The pains of labor are well-documented and need no explanation. Getting that first issue out, meeting the deadlines and hoping all is A-OK are all part of the life cycle. It is the same with the mother and baby. You have to go through the pains of labor before you are able to enjoy and celebrate the birth, which leads us to the next stage of the life cycle of new magazines.

The Celebration of Birth
While the pleasures of conception may last a few moments, the celebration of birth is supposed to last a lifetime. With a new birth, you are only thinking positive thoughts, happy thoughts. Excitement is in the air and all around you. You are so proud of your new baby, new magazine. 

You check every part of the baby; you check every page of the magazine. In most cases, you are there at the printer waiting for that first signature to come out from the presses. You hold it in your hands exactly like a mother holds the baby for the first time. Birth means celebration. Your future freezes at the present moment and the world gets reduced to your surroundings and the new creature (baby or magazine) at hand. You do not want any interruptions of that moment of celebration. 

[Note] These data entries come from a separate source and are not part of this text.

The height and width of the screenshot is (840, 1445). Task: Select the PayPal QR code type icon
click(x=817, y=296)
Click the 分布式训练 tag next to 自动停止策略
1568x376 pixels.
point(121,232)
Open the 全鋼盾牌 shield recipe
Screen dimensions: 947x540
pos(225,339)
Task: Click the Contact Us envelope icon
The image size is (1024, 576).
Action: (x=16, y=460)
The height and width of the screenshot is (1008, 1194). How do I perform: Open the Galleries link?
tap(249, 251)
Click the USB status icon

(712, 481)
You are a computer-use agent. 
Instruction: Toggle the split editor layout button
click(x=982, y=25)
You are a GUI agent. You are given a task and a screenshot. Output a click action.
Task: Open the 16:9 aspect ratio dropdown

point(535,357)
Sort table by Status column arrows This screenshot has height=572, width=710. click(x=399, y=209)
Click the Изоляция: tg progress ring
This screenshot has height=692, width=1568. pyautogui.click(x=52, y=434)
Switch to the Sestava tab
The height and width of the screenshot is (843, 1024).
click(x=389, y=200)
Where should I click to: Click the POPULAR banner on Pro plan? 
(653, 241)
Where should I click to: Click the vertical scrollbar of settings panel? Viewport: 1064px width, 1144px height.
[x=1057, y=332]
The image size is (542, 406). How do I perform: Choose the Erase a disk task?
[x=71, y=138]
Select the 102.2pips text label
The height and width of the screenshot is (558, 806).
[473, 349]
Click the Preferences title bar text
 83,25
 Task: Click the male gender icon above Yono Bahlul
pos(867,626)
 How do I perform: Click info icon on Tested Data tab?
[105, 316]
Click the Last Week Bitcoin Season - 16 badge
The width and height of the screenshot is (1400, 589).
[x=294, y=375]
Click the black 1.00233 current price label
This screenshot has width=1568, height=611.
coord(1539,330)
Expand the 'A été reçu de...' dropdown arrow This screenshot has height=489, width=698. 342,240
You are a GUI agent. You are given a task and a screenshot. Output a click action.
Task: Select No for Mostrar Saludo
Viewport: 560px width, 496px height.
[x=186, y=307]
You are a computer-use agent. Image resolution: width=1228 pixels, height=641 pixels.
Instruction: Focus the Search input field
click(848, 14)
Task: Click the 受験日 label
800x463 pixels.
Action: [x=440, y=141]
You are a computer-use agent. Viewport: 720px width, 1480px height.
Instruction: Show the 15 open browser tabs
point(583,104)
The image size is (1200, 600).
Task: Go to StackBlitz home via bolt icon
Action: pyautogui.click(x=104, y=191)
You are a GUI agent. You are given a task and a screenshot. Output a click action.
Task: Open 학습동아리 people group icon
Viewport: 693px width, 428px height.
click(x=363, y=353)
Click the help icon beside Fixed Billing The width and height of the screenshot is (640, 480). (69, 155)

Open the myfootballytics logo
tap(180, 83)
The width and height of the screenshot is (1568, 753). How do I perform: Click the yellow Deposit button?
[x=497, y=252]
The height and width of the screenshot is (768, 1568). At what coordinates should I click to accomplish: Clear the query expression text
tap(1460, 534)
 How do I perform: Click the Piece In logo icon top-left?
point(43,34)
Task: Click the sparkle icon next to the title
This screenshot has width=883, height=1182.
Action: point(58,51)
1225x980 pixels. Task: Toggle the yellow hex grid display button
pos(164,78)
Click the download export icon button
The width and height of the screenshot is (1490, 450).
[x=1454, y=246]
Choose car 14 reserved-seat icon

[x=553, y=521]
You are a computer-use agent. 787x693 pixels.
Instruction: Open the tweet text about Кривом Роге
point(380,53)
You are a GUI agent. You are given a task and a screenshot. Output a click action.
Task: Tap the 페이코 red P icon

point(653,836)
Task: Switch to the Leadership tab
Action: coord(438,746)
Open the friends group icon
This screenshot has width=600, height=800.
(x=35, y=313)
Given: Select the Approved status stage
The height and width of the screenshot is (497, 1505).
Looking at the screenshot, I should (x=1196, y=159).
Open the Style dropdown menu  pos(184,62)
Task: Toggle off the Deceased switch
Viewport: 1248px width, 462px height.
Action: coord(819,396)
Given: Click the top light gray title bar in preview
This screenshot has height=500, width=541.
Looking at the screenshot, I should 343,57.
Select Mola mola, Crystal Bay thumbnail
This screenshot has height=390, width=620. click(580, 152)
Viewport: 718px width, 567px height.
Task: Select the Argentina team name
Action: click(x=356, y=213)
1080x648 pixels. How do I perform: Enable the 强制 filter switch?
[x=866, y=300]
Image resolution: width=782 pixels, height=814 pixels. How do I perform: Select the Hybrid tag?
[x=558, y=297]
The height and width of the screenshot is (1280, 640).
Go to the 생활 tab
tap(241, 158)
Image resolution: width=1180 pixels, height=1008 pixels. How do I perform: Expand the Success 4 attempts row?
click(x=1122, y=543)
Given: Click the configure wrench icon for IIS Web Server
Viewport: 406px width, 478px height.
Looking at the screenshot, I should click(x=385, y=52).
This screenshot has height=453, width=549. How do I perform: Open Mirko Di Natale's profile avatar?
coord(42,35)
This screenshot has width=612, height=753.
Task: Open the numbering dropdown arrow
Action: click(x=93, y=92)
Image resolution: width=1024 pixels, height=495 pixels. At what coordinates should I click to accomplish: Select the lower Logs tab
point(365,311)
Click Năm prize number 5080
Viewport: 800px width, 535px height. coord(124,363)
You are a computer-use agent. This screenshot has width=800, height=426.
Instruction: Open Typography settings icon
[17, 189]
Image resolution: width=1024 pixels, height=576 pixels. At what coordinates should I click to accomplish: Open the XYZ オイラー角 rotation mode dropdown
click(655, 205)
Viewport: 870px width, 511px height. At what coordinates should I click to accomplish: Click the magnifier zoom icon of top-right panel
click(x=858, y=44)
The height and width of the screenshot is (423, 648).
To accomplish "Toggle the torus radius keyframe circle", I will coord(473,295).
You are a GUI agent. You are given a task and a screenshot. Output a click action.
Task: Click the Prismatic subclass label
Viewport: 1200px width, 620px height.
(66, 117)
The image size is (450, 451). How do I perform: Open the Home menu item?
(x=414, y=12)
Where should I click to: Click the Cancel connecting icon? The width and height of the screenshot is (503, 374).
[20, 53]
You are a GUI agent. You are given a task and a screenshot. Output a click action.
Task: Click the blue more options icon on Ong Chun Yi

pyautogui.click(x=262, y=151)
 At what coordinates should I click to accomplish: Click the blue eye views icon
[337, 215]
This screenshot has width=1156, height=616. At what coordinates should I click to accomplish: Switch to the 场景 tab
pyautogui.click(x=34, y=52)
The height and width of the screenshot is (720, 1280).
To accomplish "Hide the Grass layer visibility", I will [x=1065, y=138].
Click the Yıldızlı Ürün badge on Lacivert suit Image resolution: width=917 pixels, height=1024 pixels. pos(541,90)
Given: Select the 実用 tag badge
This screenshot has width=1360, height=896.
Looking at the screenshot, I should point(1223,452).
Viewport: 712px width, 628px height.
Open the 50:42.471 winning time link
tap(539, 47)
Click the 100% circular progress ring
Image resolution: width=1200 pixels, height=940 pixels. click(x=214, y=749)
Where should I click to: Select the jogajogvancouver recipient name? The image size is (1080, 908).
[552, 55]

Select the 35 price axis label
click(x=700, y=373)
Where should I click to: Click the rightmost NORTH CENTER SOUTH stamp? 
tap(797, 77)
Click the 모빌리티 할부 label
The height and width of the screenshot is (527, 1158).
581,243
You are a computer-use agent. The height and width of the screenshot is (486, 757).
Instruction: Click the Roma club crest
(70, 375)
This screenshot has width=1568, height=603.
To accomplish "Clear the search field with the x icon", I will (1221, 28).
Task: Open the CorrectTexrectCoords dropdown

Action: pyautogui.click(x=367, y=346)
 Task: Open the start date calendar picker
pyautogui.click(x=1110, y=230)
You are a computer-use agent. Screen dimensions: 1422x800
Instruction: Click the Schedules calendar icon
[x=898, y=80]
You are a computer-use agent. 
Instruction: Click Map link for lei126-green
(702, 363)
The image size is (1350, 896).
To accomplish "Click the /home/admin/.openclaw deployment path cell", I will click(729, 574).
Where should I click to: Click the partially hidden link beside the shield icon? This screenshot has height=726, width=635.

Then, as if lightning strikes, reality hits — and all of a sudden, you are not alone. You discover that the joy of celebration is just the beginning to the next step of the life cycle of the newborn — the fight for survival. 

The Fight for Survival
It is a jungle out there. There are so many magazines and there are so many babies in the world. You have to carve your own niche. If the baby can’t breathe on his or her own, your entire world stops. You change course and plans. Your new magazine is out, but now you have to put it in the hands of the distributors. The tender, loving care you’ve given your new creation is no longer in your hands. Someone else is in charge. 

You feel like you are losing control, and the doctors — the distributors — are in charge of that newborn. The baby must fight for survival. The new magazine must fight for survival. 

The big difference here is new babies, thank God, have a much higher survival rate that new magazines. Here is where the similarities end: Survival rate for new magazines is less than two in 10 after four years of publishing. 

Thank goodness for human life. We age much better than magazines, but in both cases we have to start the journey of life.

The Journey of Life

As in any creation, life does not stop at birth. Life continues, day after day, issue after issue. The journey of new magazine launches starts slow, very slow, and progresses as those new magazines try to develop customers who count, thus giving the magazine a long journey in life. 

Folks in our publishing industry now plan their new launches around the 11-to-13-year life span: Three years to establish the magazine and lose money in the process of building the magazine base; four years of solid growth and money making; three to five years of reaching a plateau and one final year to prepare the demise of the publication.

Thank God the journey of life for new babies is not the same as the journey of life for magazines. The simile ends with the beginning of life. The journey, my friends, is a completely different story. Let the never-ending story begins. 

For the record, this blog has been approved by Mr. Magazine Jr.™ and big brother to baby Michael, Mr. Elliott himself.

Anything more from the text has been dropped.